• [Required action]:
Here the job is to return only the lines of the material, exactly, from the first one to the line with "Click the greyed export toolbar icon".

──────── Provided records ────────

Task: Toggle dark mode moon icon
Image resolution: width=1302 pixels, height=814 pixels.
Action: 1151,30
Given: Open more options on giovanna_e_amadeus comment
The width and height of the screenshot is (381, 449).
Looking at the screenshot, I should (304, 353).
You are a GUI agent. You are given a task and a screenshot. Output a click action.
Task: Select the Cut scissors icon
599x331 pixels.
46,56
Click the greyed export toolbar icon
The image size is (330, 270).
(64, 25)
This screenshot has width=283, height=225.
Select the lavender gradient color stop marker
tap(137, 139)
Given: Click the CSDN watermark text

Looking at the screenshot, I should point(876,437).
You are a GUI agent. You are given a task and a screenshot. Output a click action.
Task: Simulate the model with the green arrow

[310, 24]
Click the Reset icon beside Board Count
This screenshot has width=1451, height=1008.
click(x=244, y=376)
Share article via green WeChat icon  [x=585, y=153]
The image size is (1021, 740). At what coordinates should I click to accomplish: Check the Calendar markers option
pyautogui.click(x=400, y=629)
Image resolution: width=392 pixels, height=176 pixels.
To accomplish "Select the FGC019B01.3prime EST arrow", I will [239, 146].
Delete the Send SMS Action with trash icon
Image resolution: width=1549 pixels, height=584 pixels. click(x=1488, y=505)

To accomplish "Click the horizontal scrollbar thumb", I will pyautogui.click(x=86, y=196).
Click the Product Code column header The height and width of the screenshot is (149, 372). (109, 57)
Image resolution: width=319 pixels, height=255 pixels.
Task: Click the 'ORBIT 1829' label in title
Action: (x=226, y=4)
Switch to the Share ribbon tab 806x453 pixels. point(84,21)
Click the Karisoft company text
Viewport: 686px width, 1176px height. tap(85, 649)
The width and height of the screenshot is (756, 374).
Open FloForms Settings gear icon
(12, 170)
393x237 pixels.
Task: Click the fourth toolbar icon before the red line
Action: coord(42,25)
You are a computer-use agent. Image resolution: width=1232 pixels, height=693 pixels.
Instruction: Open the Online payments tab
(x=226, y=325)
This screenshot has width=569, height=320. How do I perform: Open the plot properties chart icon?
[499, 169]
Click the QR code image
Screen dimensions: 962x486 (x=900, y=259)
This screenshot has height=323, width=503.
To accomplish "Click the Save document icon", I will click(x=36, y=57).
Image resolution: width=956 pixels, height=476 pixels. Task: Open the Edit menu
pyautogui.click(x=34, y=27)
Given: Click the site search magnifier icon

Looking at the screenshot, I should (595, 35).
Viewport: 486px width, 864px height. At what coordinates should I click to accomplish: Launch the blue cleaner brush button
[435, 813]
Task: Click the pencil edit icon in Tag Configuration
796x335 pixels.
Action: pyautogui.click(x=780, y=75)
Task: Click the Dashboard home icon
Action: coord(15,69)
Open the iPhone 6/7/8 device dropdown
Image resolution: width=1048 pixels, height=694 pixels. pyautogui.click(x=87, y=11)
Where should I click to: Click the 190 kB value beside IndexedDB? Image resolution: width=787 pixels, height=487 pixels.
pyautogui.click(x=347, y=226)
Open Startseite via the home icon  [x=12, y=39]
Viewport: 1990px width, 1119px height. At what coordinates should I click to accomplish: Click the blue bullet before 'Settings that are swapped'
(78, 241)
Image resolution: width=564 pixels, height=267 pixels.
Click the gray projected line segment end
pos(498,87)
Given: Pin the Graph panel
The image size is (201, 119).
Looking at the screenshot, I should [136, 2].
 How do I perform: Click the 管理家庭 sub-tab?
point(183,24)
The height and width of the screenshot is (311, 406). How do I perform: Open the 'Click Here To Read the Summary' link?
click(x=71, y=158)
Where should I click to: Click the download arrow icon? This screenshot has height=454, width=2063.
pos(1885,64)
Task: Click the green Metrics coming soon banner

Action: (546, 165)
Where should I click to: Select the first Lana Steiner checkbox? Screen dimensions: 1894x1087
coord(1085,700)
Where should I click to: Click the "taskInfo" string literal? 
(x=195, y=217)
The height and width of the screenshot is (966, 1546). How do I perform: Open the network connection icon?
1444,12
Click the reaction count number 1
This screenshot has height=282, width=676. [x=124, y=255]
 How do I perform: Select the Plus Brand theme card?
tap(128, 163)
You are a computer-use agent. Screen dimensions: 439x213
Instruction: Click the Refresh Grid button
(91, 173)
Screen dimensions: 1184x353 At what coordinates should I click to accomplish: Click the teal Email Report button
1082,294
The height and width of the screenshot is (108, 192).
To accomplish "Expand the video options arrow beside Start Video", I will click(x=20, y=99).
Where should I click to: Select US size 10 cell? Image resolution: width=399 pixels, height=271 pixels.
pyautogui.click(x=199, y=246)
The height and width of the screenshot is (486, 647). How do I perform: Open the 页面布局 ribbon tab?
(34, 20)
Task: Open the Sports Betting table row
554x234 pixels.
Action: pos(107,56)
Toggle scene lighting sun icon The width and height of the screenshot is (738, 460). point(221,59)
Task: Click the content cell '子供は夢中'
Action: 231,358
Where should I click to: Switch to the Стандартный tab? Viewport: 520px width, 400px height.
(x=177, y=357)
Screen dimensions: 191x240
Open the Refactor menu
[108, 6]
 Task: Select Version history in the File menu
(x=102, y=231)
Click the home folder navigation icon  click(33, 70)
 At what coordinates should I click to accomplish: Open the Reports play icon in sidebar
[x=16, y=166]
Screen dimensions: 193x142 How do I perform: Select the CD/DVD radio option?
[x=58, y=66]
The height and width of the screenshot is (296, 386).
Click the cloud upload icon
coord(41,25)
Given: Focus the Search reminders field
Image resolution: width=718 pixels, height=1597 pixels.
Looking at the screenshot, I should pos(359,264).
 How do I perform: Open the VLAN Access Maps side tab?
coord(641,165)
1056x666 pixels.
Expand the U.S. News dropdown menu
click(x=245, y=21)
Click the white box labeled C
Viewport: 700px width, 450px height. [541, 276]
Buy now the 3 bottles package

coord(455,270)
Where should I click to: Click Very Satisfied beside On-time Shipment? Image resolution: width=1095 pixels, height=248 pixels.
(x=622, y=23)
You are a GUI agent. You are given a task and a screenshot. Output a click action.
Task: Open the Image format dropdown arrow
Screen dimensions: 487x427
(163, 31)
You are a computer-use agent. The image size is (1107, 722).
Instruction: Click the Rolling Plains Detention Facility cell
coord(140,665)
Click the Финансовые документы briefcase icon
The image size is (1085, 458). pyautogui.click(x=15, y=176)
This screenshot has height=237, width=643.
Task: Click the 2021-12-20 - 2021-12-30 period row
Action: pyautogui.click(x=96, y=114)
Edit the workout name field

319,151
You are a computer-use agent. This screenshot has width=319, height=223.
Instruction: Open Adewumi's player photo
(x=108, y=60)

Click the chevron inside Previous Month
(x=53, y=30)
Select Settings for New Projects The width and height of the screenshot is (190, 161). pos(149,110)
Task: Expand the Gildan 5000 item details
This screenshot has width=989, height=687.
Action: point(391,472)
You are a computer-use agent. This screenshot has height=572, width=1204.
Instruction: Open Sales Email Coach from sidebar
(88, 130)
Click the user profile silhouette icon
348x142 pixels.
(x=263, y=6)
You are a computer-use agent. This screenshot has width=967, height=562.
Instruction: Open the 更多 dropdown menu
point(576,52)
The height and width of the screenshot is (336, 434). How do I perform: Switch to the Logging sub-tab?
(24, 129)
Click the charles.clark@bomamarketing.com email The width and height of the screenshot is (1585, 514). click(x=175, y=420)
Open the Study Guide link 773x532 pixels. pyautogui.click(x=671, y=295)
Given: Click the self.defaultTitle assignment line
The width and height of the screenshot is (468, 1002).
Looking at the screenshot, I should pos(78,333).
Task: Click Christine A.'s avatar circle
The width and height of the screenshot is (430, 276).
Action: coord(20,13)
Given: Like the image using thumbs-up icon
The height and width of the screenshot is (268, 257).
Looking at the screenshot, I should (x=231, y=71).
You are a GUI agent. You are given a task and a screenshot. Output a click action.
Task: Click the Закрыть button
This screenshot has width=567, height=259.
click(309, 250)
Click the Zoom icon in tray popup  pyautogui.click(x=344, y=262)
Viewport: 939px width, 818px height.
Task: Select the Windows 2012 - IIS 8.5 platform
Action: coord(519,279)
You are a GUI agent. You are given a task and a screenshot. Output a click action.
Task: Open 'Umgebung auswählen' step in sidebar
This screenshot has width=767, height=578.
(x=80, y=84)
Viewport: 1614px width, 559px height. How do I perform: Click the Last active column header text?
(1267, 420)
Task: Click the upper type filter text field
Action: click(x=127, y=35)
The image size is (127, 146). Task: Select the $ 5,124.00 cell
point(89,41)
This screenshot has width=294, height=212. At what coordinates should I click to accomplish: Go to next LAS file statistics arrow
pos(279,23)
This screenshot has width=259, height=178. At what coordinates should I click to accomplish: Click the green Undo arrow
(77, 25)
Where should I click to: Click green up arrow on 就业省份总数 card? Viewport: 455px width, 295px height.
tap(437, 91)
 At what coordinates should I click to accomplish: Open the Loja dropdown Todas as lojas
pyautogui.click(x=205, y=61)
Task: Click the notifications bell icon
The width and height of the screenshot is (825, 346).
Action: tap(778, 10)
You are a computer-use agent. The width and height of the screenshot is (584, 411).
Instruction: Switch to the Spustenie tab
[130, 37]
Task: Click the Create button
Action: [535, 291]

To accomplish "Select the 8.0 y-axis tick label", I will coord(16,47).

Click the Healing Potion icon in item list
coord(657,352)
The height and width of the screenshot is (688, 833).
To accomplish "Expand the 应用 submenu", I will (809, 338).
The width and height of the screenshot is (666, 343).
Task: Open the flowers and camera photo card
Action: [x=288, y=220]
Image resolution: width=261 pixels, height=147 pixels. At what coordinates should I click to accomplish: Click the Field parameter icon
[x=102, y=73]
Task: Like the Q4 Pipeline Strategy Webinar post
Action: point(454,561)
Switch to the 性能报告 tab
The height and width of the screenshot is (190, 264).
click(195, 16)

────────

• [Result of this exercise]:
Task: Toggle dark mode moon icon
Image resolution: width=1302 pixels, height=814 pixels.
Action: 1151,30
Given: Open more options on giovanna_e_amadeus comment
The width and height of the screenshot is (381, 449).
Looking at the screenshot, I should (304, 353).
You are a GUI agent. You are given a task and a screenshot. Output a click action.
Task: Select the Cut scissors icon
599x331 pixels.
46,56
Click the greyed export toolbar icon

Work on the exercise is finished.